— BEGIN —

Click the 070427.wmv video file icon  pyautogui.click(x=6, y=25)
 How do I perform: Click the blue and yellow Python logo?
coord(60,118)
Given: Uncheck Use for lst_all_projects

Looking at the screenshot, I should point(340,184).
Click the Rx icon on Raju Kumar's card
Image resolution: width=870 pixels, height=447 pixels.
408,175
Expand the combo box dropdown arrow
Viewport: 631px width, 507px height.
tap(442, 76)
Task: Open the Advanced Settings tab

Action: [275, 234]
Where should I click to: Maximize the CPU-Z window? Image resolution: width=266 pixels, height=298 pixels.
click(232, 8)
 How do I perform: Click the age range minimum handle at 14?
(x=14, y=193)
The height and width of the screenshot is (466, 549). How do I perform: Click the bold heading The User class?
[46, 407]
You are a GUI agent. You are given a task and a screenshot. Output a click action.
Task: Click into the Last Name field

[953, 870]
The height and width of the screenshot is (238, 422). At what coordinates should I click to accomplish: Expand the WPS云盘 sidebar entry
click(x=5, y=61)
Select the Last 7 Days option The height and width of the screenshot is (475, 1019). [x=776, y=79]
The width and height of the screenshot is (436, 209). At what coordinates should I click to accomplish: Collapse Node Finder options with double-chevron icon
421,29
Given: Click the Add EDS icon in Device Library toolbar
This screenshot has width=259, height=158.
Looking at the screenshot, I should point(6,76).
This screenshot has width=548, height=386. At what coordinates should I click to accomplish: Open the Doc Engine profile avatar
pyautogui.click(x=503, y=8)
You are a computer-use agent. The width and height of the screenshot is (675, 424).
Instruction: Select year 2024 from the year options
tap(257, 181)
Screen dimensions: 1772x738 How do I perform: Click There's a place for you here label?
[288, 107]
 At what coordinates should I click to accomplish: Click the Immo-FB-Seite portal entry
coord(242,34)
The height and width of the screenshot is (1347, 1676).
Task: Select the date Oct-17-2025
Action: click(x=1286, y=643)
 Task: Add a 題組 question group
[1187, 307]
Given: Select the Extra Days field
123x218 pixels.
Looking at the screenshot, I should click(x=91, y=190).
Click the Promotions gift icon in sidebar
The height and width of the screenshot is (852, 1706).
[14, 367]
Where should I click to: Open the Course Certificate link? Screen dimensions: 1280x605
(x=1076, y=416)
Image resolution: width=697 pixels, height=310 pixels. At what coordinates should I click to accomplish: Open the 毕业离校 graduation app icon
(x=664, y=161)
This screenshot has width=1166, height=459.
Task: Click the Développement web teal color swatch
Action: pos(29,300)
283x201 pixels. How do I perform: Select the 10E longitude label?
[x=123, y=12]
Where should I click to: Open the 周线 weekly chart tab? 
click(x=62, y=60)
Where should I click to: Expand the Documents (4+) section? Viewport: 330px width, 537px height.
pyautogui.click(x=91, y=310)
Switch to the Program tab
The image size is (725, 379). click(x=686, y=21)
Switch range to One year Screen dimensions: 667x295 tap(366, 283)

— END —

WHAT YOU HAVE TO DO – List every line in the material above that contains the word "Switch".

WORKED SOLUTION –
Switch to the Program tab
Switch range to One year Screen dimensions: 667x295 tap(366, 283)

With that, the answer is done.